• **Ejercicios propuestos**
(a) Reproduzca el pasaje del texto sobre la falta de liderazgo comprendido entre "Lo cierto es" y "es tan real.", ambos inclusive.
(b) Responda a partir del texto sobre la falta de liderazgo:
(i) ¿En qué se manifiesta esa falta de liderazgo en el terreno de los partidos y los candidatos?
(ii) Además de explicar los males de la sociedad, ¿qué justifica la idea de la falta de liderazgo?
(iii) ¿Qué suele ser la globalización, de acuerdo con el texto?
(c) Prosiga el texto sobre la falta de liderazgo a partir de su última oración.

• **Fragmento**

/---

Mucho se insiste en que un signo de nuestro tiempo político es la falta de liderazgo. Una idea que se esgrime con frecuencia para explicar los males de la sociedad, y a su vez, justificar la inacción de las organizaciones políticas llamadas a iniciar un cambio. Una falta de liderazgo que se manifiesta en partidos sin candidatos y en candidatos sin partidos. O que se expresa en la desobediencia civil frente a la voz de orden de la autoridad.
Lo cierto es que tenemos la sensación de ser incapaces de concebir acuerdos mínimos, coordinar políticas comunes, emprender causas colectivas desde un enfoque mundial, no obstante que vivimos una globalización que no suele ser nada más que la ilusión de estar todos conectados en las mismas razones y por las mismas causas. Cosa que en la realidad no es tan real.

\---

• **Extracto de datos**

/---

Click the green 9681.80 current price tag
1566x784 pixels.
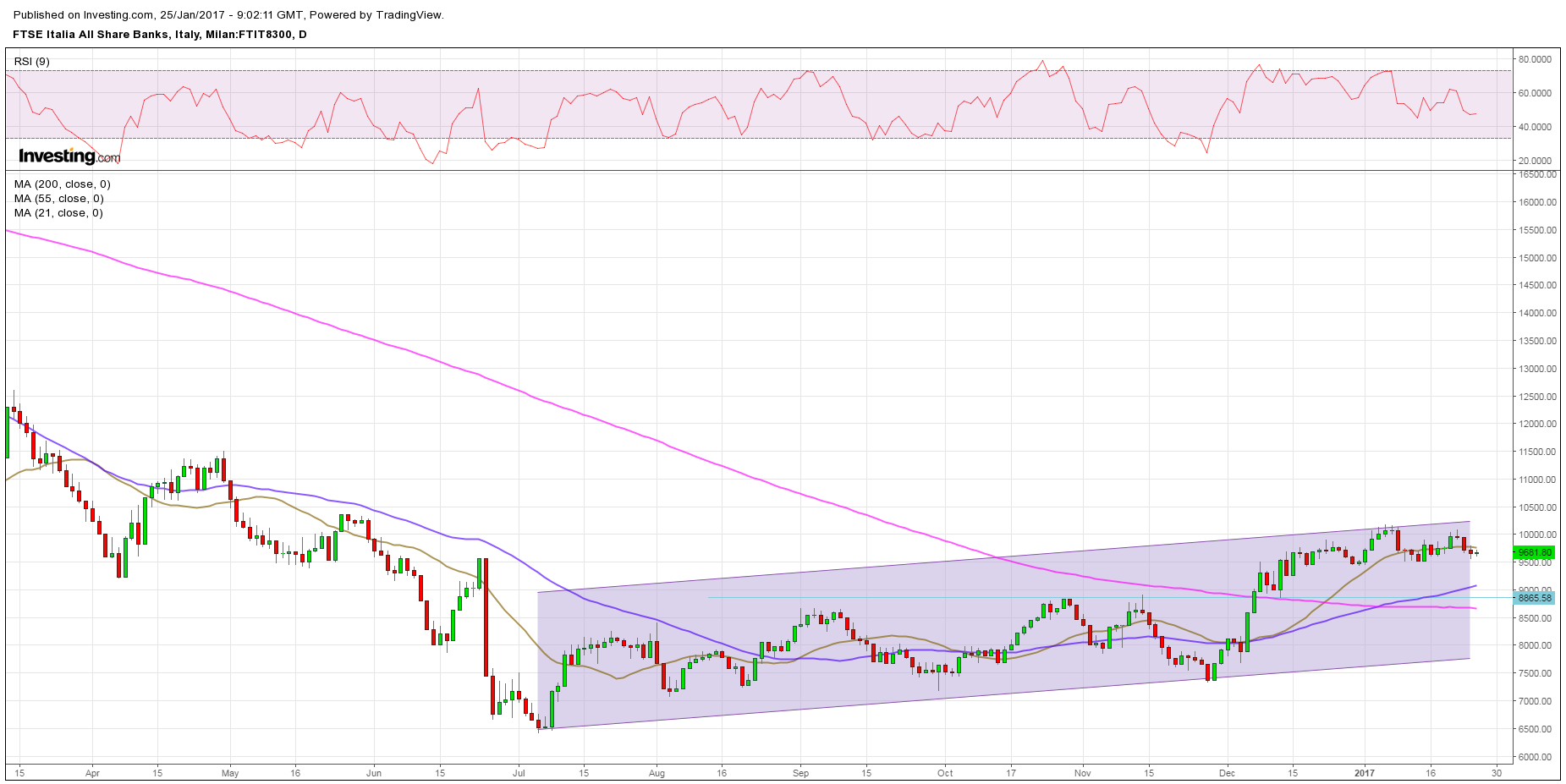[x=1534, y=553]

\---

• **Soluciones del ejercicio**
(a)
Lo cierto es que tenemos la sensación de ser incapaces de concebir acuerdos mínimos, coordinar políticas comunes, emprender causas colectivas desde un enfoque mundial, no obstante que vivimos una globalización que no suele ser nada más que la ilusión de estar todos conectados en las mismas razones y por las mismas causas. Cosa que en la realidad no es tan real.

(b)
(i) En partidos sin candidatos y en candidatos sin partidos.
(ii) La inacción de las organizaciones políticas llamadas a iniciar un cambio.
(iii) Nada más que la ilusión de estar todos conectados en las mismas razones y por las mismas causas.

(c)
La inquietante carencia de líderes no ocurre porque hombres y mujeres seamos incapaces, sino porque el poder hace mucho tiempo que dejó de estar, en su esencia, en “la representación necesaria”, como bien apunta José Mujica. Esto quiere decir que el poder ya no radica en la conducción de un gobierno porque, por lo general, los gobiernos actúan a la zaga de los acontecimientos políticos. Hoy día la esencia del poder radica en la concentración de la riqueza que, aparentemente, no está en la representación política. Ante esa realidad todo liderazgo tiende a ser neutralizado. Quienes en determinado momento aparentan tener el poder político, imperceptiblemente, cada vez lo tienen menos porque sucumben a las fuerzas poderosas del mercado. Ese suele ser el origen de los gobiernos neoliberales que se vuelven sumisos a los designios de los poderes económicos transnacionales y dejan de ejercer el liderazgo ante sus pueblos.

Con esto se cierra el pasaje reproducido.